Sharon and I just returned from a special lunch in South Central LA. On my way to South Central, I had no idea what this week’s blog was going to be about. After my special lunch at Chuck E Cheese, I had my answer.3 years ago, we came into relationship with a young teen mom. When her daughter was an infant, we “adopted” her on behalf of our life group at church. That meant we celebrated her birthday, gathered supplies from friends and delivered them to her now and then. As time went on, our relationship grew. Sadly two years ago, we discovered she was pregnant again with a different dad. This broke our heart, but of course did not prevent us from surrounding her with love and support.

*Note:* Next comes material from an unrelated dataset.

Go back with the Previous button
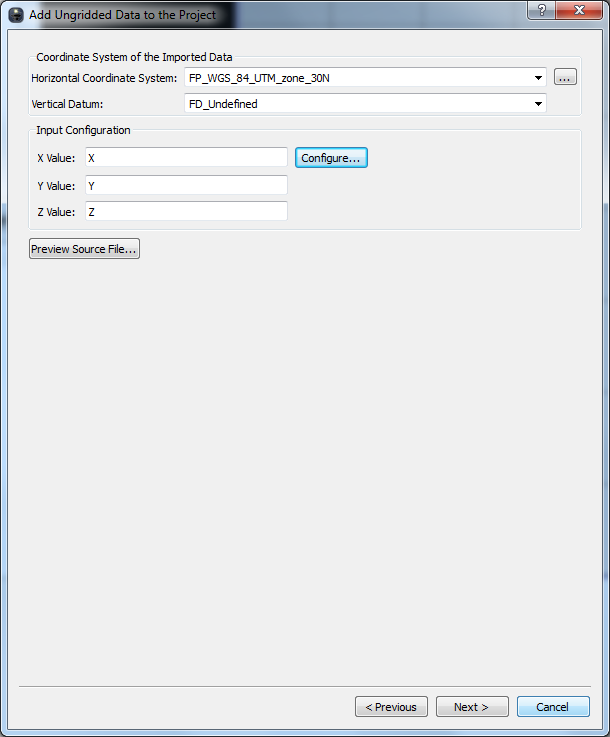610x737 pixels. coord(391,706)
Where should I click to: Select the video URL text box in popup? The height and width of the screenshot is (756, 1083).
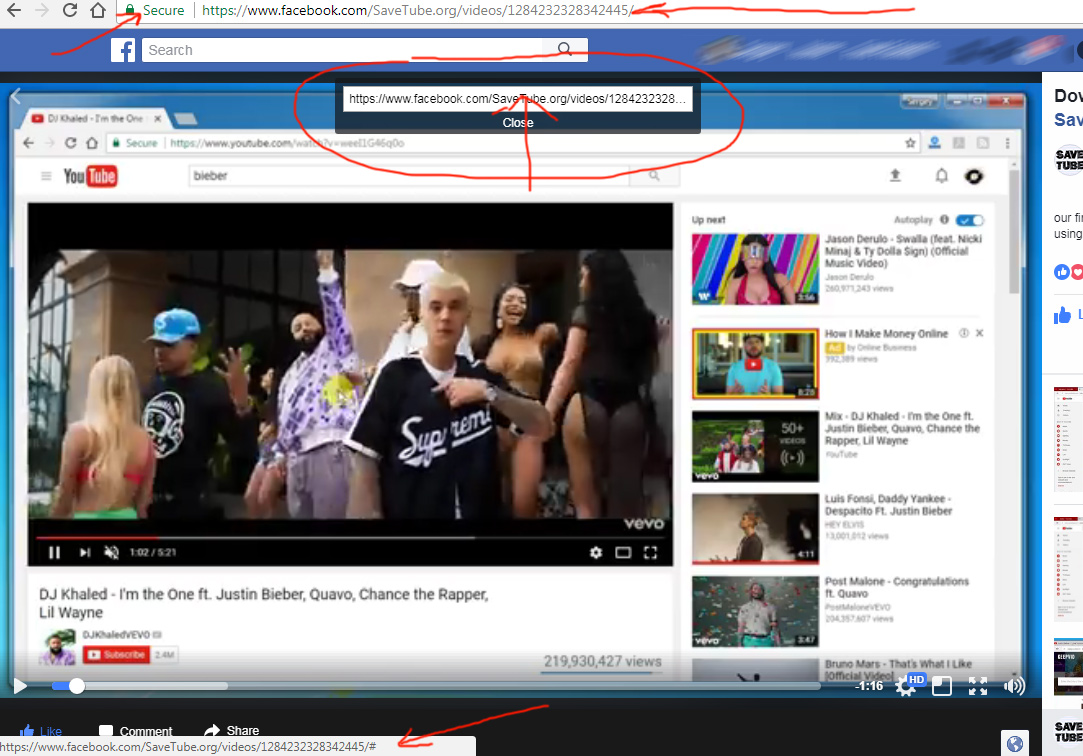[518, 99]

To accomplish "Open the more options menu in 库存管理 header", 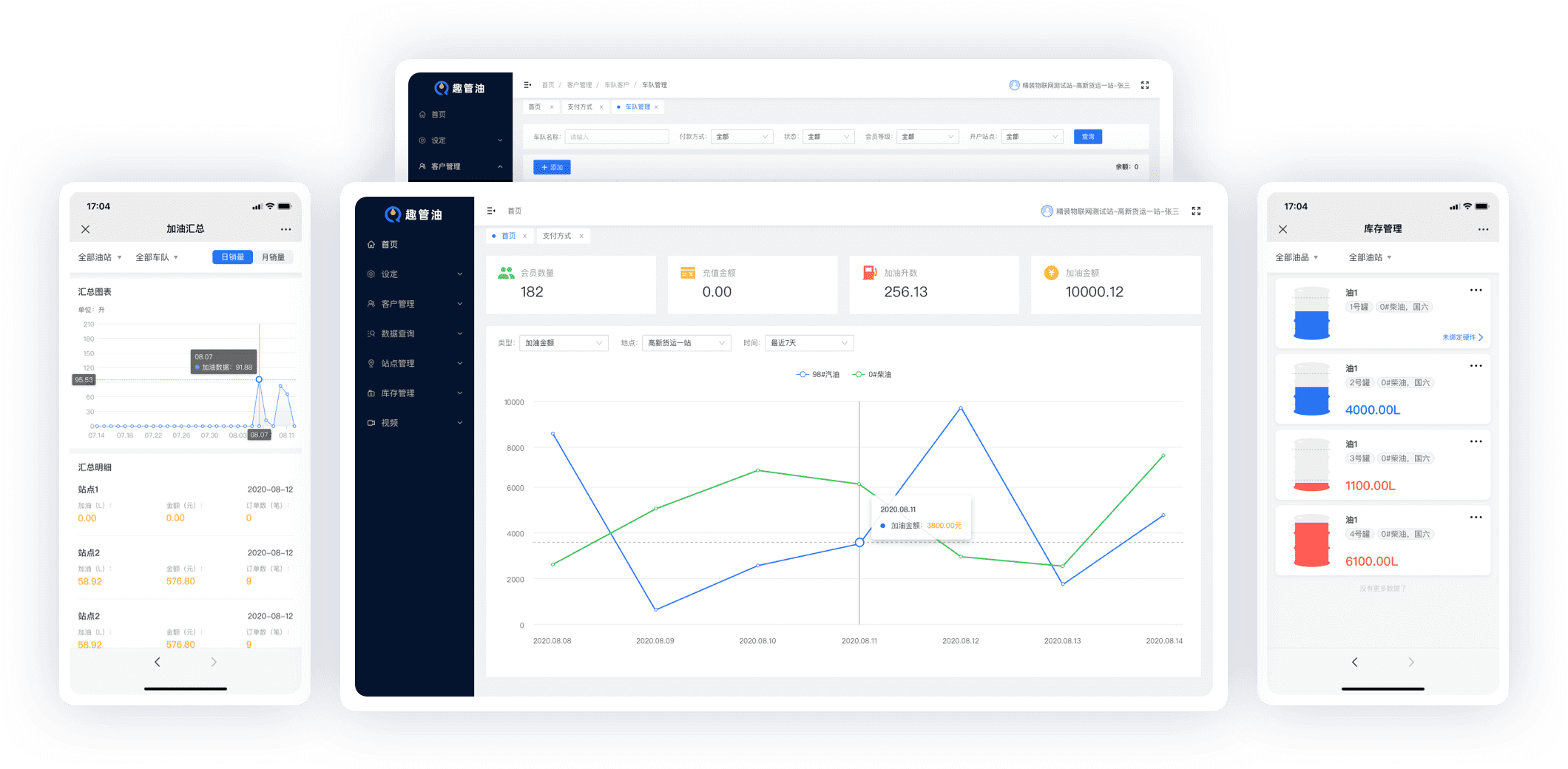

At 18, our adopted teen mom now had two kids, no H.S. education, no family to help, welfare dependence, immature and non-existent Baby-Daddy’s, a drug addicted mom and no visible way out of this downward self-perpetuating cycle. When baby #2, was an infant, she approached Sharon and I and asked us if we would be her God Parents. When I asked her why she wanted us to do this, she said that “If something ever happened to me, there is no one else in my life that I can trust with my kids.” So, we agreed to be the God parents of her kids, but we really see our increased role as parent figures to our teen mom as well.
Sharon and I do the best we can to provide guidance and a bit of tangible help. Today we took them all to a Chuck E Cheese for lunch and games. This is a completely unattainable “luxury” for them as she lacks the necessary transportation and money to pull it off. We spent $40 on tokens and exchanged them for $4 worth of trinkets (not a bad business model). It was our pleasure. However, I found myself fighting back tears most of the time.
My tears were connected to just how hard our teen mom’s life is. Her circumstances which she was born into, sent her down a tragic path. Of course she has made some unfortunate choices along the way, but she has had ZERO positive influence, support and role models in her life. She has been mistreated, neglected and even abused. It’s a wonder she is doing as well as she is!
I had a brief moment with her at lunch while Sharon was chasing both girls. I looked her in the eye and told her I wanted to say something to her. She got a serious look on her face and listened. I told her that she was a precious masterpiece that God had created. I told her that there have been and will continue to be guys hanging around who don’t value her like that. I told her she was valuable and deserved the very best. I urged her NOT to settle for any guy who was not ready, willing and able to treat her as such. She had a huge smile on her face, nodded her head and in a quiet voice said, “OK.” I then said, “Don’t forget this.” She shook her head.
I am more aware than ever of the important voice we as men have in the lives of younger girls. I am not her biological dad, but I am her functional one. You too have important relationships with young girls who are not your own. You may have a niece, daughter in law, granddaughter, neighbor or friend. You can bless them with strong words of affirmation. Please don’t withhold the blessing you have to others just because you are not blood related.